## Your task:
Your answer consists of the lines in the data that contain "Given". Copy each of them.

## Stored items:
== == ==

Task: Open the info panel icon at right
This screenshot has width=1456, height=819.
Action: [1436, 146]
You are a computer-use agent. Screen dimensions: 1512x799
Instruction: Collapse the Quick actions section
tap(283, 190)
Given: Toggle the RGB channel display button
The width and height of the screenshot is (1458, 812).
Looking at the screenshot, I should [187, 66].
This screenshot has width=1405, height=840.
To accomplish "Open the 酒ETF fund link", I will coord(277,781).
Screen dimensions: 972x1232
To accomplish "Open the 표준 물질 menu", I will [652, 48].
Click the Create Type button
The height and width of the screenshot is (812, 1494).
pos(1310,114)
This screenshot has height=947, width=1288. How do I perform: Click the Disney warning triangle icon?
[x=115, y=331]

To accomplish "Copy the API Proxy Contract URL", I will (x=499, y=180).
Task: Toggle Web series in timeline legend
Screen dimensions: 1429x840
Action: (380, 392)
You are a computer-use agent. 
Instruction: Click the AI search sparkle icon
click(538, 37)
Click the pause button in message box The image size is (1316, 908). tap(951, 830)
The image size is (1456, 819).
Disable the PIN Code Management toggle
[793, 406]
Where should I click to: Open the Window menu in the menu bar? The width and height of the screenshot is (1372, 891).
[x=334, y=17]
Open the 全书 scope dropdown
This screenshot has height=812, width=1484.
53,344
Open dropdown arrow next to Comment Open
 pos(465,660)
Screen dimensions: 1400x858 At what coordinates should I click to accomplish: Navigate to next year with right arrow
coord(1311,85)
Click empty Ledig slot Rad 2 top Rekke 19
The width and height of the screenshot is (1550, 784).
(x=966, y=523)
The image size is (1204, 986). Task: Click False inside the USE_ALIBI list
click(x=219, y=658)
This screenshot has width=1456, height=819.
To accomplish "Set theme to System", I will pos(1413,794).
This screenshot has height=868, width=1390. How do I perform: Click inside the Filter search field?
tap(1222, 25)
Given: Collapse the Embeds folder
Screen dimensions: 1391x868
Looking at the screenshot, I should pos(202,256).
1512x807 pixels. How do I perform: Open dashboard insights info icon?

== == ==

## Output of the exercise:
Given: Toggle the RGB channel display button
Given: Collapse the Embeds folder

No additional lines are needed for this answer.